Institute: Nebraska
Year Established: 2014 Start Date: 2014-03-01 End Date: 2015-02-28
Total Federal Funds: $14,997 Total Non-Federal Funds: $30,493
Principal Investigators: Francisco MunozArriola
Project Summary: Water and agricultural resources in the Central Great Plains play a critical role in the interplay between water, food, and energy security both in this region, and globally, contributing to economic and social stability from local to national to international levels. A better understanding of both natural and anthropogenic processes involving the water that is needed to sustain both agricultural and natural ecosystems is key to developing stronger model integrations. This proposed project aims to: (1) Better understand the effect of climate variability on the land surface hydrology of the Platte River Basin (PRB) to ultimately improve simulations of surface and ground water connections through model integration. The project will focus on the Platte River Basin, but this methodology could be applied to regions worldwide. We will use gridded observed data to force the Variable Infiltration Capacity (VIC) model to simulate the land surface hydrology. Simulated streamflows, used to identify the effect of extreme-events on the surface hydrology of the PRB, will be used to determine the hydroclimatic controls on the water continuum from the atmosphere to the land surface, and ultimately to the vadose zone and the crop irrigation requirements.
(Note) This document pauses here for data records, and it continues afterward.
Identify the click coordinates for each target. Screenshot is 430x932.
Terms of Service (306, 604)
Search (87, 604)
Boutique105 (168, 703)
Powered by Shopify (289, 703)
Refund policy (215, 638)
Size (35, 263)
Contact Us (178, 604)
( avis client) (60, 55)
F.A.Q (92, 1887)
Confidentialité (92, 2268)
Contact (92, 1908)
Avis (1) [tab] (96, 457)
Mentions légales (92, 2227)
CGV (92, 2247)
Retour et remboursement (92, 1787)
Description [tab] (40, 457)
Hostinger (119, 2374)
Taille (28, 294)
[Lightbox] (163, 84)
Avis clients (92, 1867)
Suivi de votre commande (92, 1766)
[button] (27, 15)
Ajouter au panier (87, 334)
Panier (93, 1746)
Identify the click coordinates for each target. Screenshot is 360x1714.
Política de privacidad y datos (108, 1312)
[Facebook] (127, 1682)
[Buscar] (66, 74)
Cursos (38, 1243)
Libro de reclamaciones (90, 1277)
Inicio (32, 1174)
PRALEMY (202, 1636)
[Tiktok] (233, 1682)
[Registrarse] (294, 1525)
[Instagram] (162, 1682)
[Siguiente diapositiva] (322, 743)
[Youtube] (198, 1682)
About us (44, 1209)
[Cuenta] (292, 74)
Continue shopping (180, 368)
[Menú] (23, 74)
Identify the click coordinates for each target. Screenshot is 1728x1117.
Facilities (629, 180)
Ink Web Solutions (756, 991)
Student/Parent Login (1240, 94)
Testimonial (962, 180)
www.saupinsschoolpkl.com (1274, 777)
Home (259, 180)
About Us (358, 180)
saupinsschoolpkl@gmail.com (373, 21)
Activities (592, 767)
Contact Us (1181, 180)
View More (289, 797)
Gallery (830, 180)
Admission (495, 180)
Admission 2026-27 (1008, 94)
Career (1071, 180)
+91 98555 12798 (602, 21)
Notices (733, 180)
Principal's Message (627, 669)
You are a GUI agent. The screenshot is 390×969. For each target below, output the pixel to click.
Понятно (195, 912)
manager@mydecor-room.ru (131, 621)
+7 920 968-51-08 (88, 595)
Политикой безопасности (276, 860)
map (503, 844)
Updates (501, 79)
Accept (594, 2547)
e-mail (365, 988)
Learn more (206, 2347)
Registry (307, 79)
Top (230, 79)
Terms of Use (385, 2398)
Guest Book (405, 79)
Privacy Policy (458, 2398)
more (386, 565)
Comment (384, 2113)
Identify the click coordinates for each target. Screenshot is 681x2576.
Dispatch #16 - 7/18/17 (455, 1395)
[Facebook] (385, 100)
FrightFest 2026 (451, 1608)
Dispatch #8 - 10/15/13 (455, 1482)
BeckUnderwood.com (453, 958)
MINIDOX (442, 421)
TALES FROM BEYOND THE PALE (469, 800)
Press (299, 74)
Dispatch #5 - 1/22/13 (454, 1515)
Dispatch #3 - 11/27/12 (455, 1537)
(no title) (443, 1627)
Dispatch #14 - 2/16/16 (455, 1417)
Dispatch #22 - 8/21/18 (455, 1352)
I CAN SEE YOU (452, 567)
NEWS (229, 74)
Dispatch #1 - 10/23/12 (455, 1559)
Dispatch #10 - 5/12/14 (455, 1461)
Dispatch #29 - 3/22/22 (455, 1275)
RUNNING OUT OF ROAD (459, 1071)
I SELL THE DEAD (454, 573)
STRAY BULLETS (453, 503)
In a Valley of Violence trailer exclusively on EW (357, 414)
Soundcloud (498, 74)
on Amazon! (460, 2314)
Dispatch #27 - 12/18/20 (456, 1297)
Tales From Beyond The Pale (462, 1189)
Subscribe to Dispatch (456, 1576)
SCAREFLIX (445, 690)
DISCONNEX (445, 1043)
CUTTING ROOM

MODFLOW-Farming Process (MF-FMP) parameterizes the latter. We will pursue the elucidation and test of model-integration (VIC-MF-FMP) mechanisms by: (1) defining historical states of water forced by climate; (2) identifying the most suitable time-step and grid-size for model integration based on hydroclimatic controls; and (3) evaluating preliminary tests on an off-line coupling between a Land VIC and Farming Process (part of MF-FMP). These procedures will ultimately pursue the integration of agro-ecosystem, and ecosystem processes, and their competing water demands across spatial and temporal scales in the future.